* [Requirements]:
**a.** Answer these questions from the Swabi article:
(i) Which river is Swabi located near?
(ii) Across how many households were the city's inhabitants spread in the 2017 census?
(iii) At what yearly rate did the population grow between 1998 and 2017?
**b.** Pick up the Swabi article after its last sentence and extend it.

* [Page text]:
Swabi (; ) is a city in Khyber Pakhtunkhwa province of Pakistan, located near the banks of the Indus River. It is the 73rd largest city of Pakistan and eighth largest in the province of Khyber Pakhtunkhwa. Swabi is also a key city in Mardan Division, where it is the second-largest city.

Demographics

According to the 2017 Census of Pakistan, the city of Swabi had 123,412 inhabitants, making it the eighth-largest city in Khyber Pakhtunkhwa. These inhabitants were spread out among 16,212 households, making the average household size in Swabi 7.61. Swabi experienced quick growth throughout the latter half of the twentieth century, as the population of Swabi grew nearly fivefold in just 40 years. The city's growth has, though, over time, slowed down, and between the years of 1998 and 2017, its population only grew at a rate of 2.29% every year.

* [Supplied information]:
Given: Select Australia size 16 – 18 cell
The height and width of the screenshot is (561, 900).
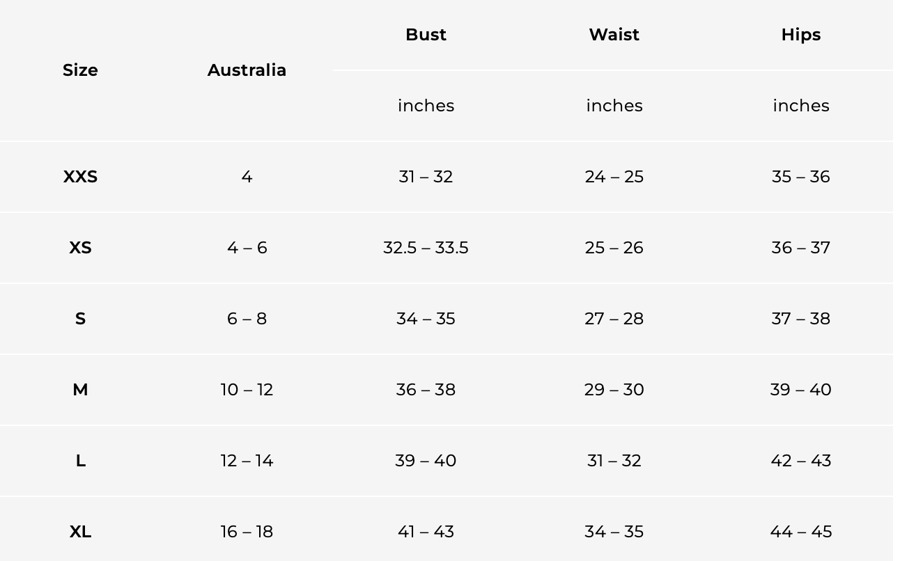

* [Answers to the exercise]:
**a.**
(i) The Indus River
(ii) 16,212
(iii) 2.29%

**b.**
Climate 
Swabi has a warm and temperate climate. With hot, humid summers and mild winters, Swabi features a humid subtropical climate (Köppen Cwa). The average temperature in Swabi is 22.2 °C, while the annual precipitation averages 639 mm. November is the driest month with an average rainfall of 12 mm, while the wettest month is August, with an average 137 mm of precipitation.

June is the hottest month of the year with an average temperature of 32.9 °C. The coldest month is January with an average temperature of 10.2 °C.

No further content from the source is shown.